**What is required:** Every line from the line containing "You are a GUI" through the end of the data is to be reproduced exactly, excluding pictures.

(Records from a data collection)
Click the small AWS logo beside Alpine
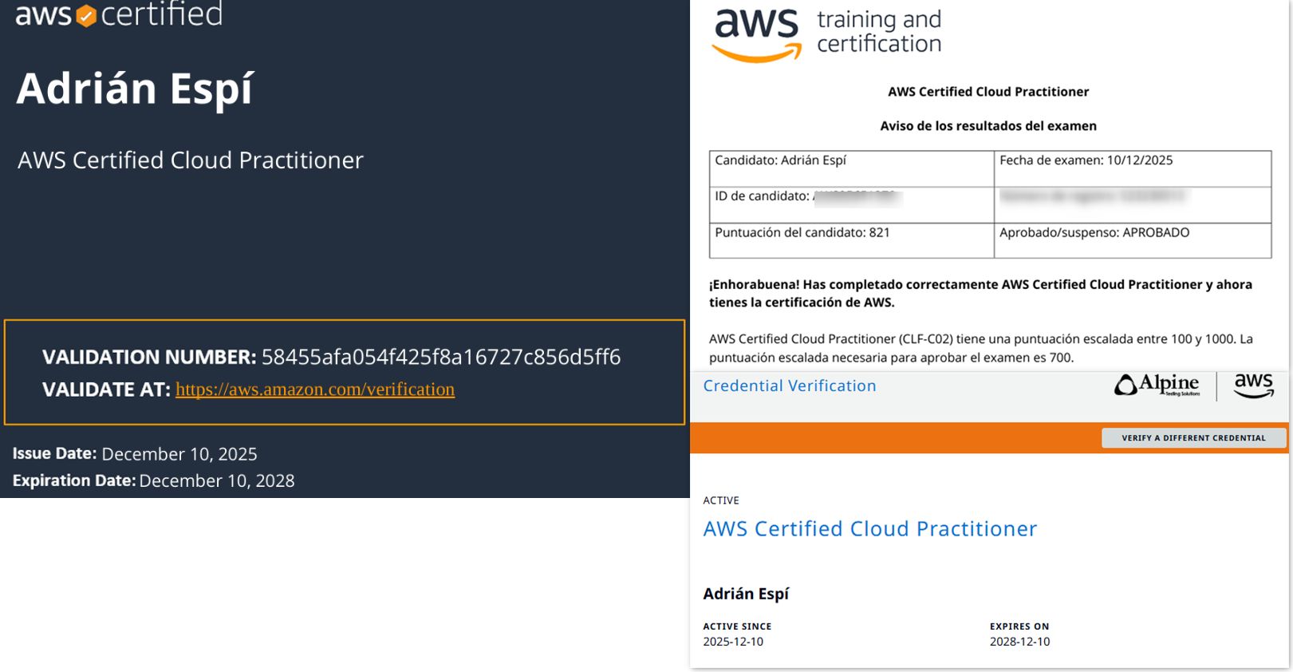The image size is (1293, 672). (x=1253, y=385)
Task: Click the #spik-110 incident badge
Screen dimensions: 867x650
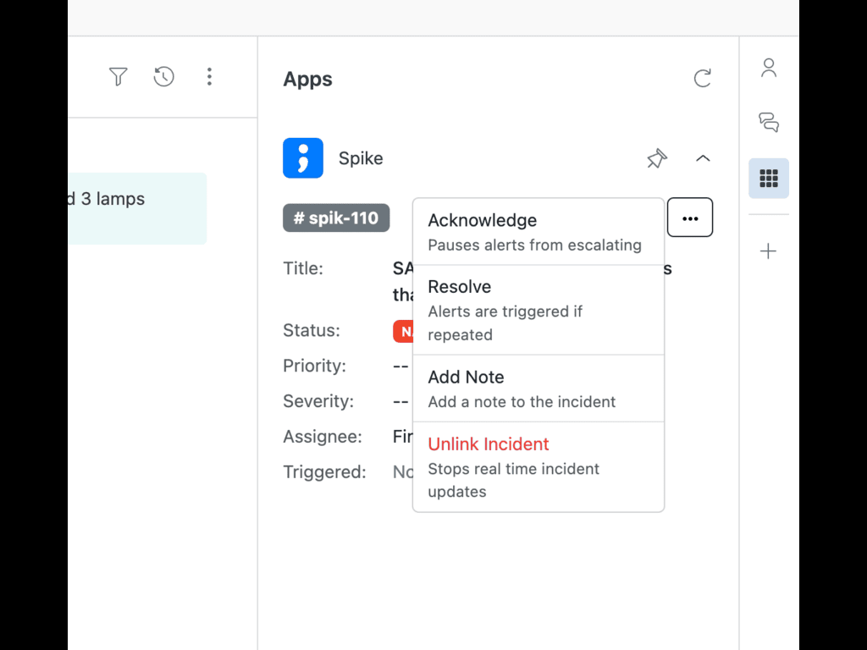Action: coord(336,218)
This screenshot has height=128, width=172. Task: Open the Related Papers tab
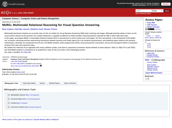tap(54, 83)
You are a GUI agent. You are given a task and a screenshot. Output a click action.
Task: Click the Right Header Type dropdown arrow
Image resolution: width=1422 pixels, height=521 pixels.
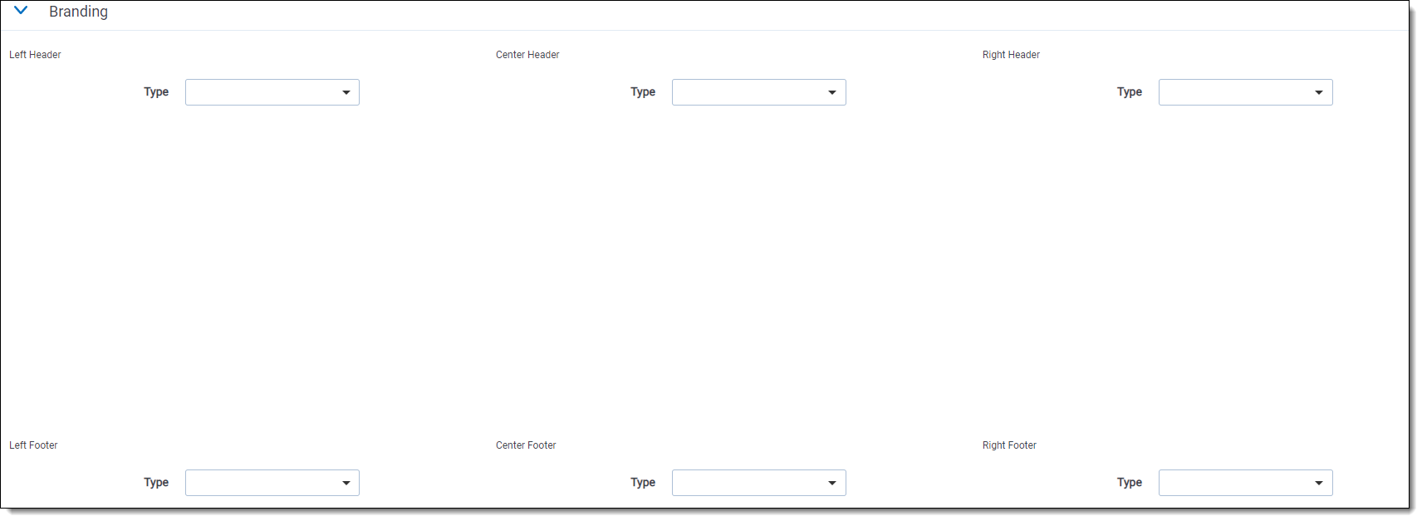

**Response to this exercise:**
You are a GUI agent. You are given a task and a screenshot. Output a click action.
Task: Click the Right Header Type dropdown arrow
Image resolution: width=1422 pixels, height=521 pixels.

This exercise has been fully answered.